What the task asks. When you reach the line that contains "Screen dimensions: 1204x992", set down that line and every one after it through the end of the records, exactly as written and with no pictures.
**** Provided entries ****
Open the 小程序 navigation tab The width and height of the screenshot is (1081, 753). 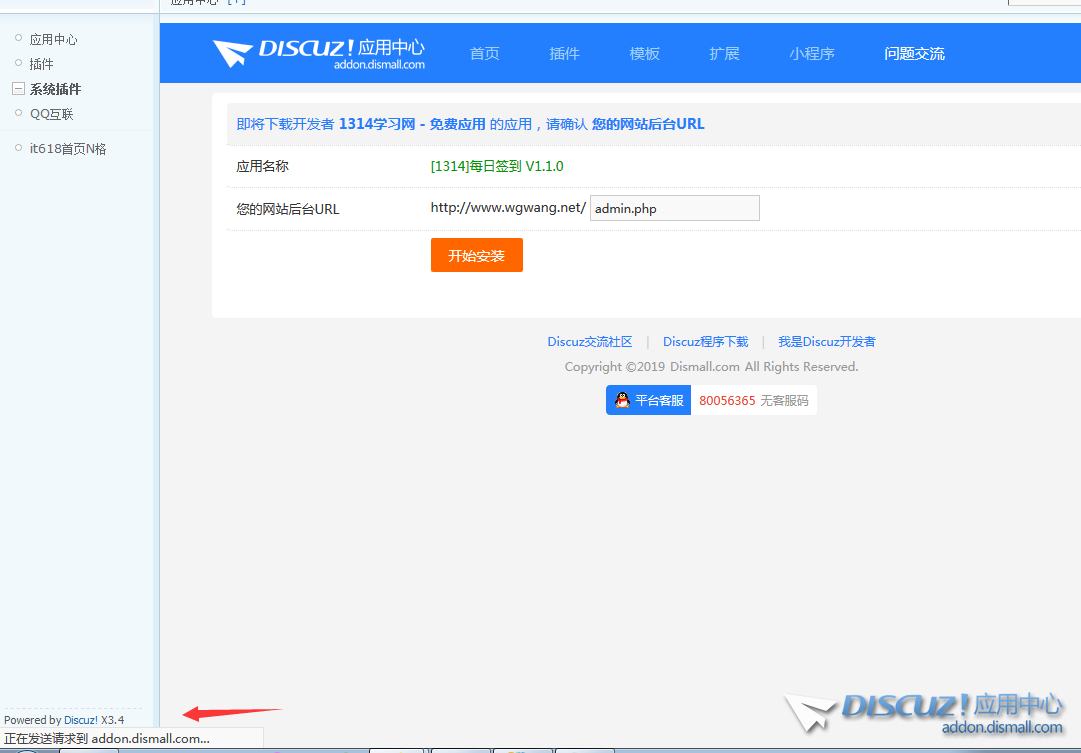pyautogui.click(x=811, y=54)
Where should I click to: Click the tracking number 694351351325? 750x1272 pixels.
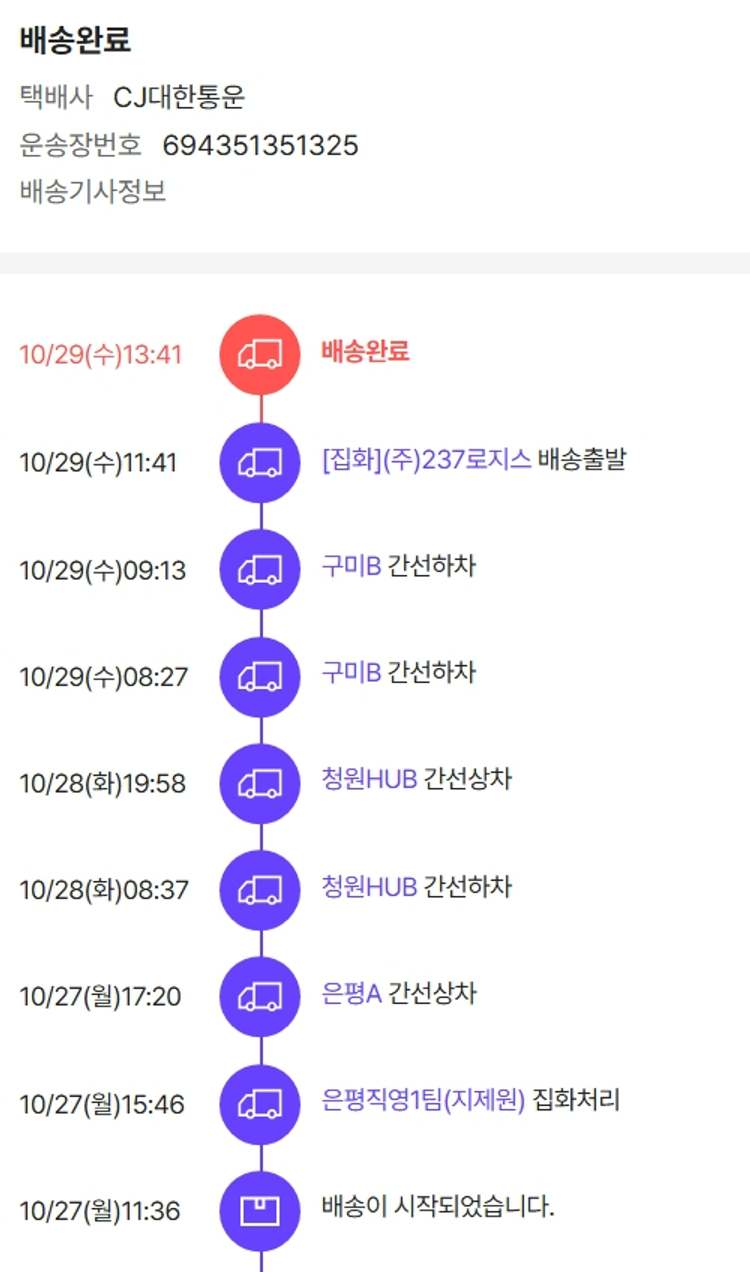(260, 146)
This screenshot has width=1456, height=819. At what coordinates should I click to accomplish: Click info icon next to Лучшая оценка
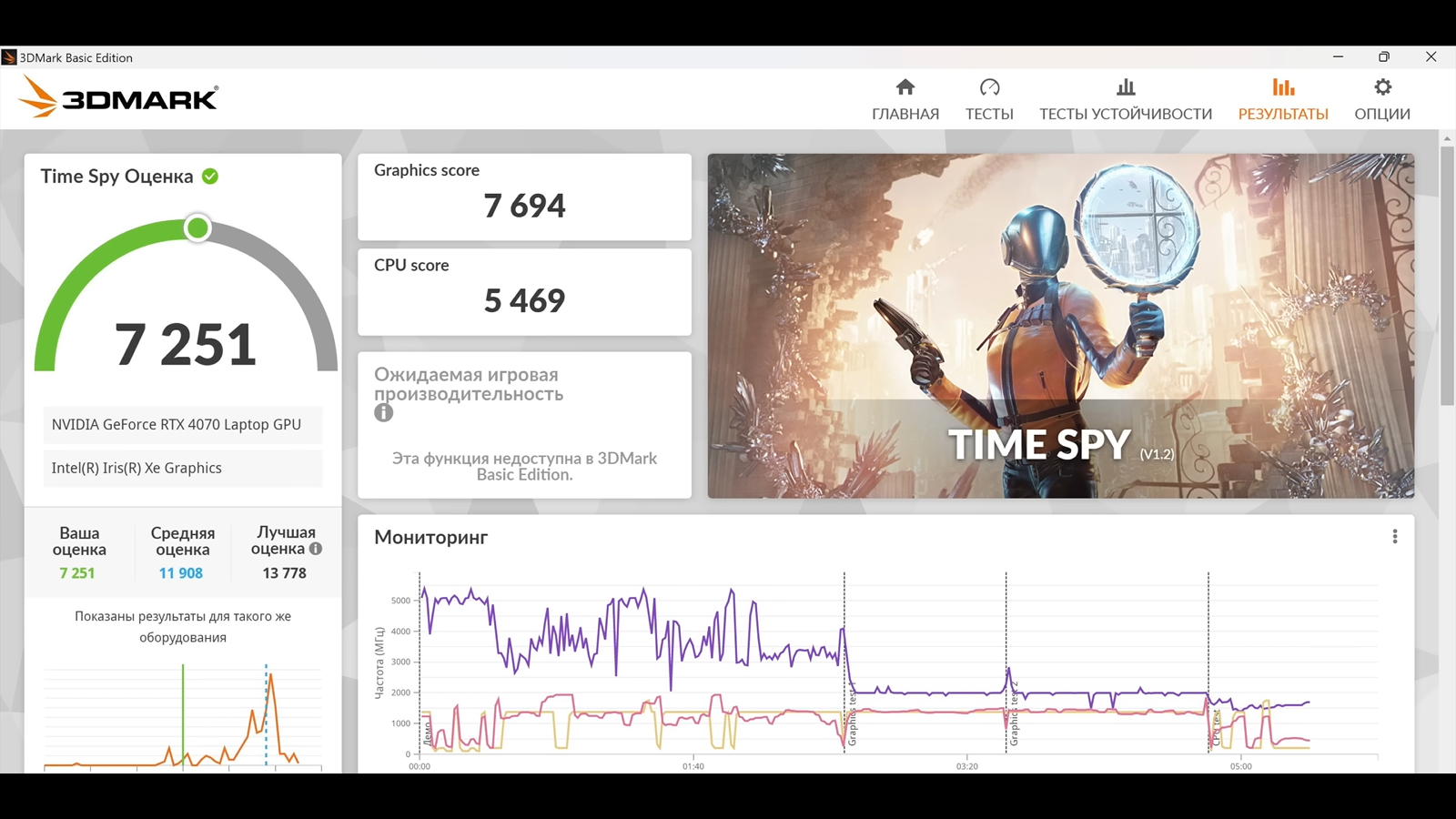click(x=316, y=549)
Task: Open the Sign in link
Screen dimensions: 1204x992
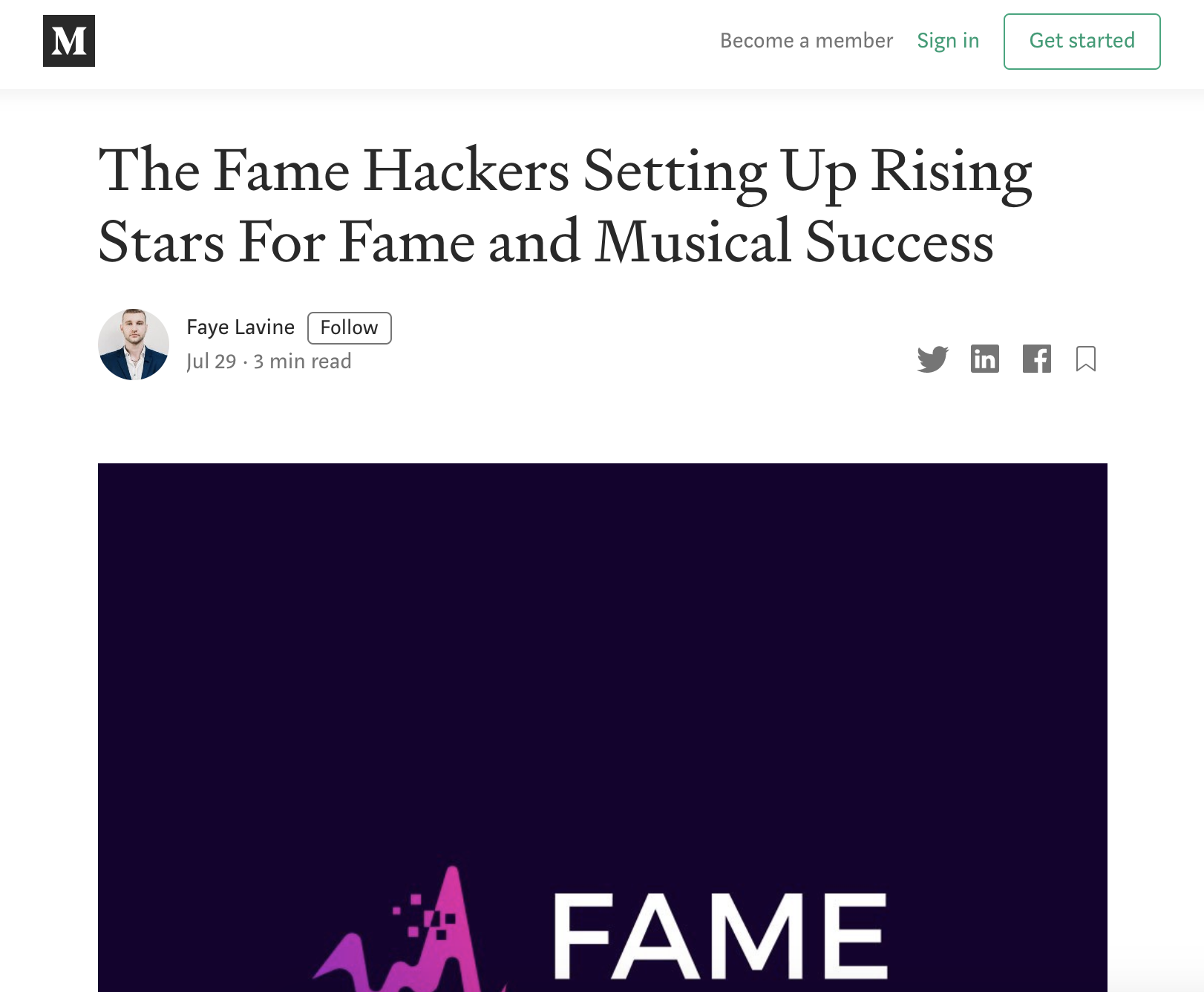Action: point(948,41)
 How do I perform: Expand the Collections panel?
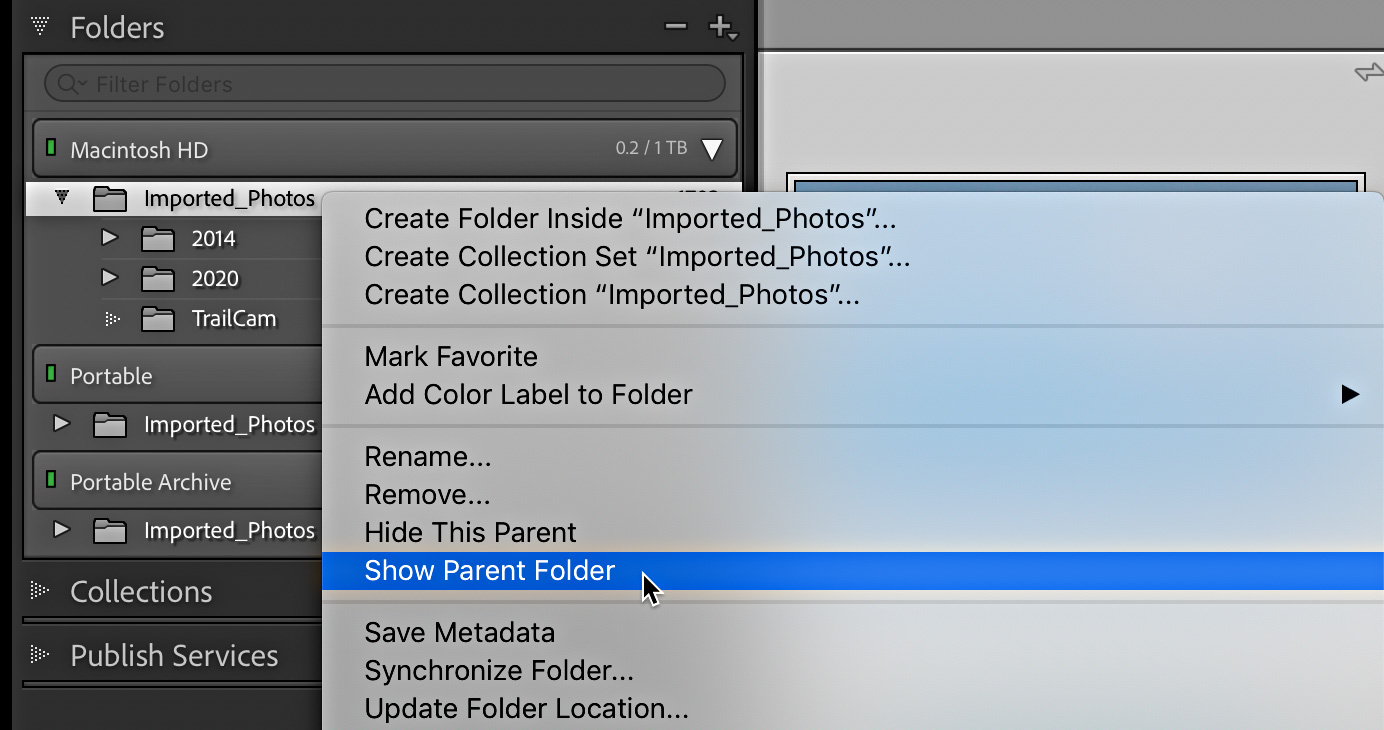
****
Exercise solution.
Screen dimensions: 1204x992
Action: point(948,41)
 How do I perform: Expand the Collections panel?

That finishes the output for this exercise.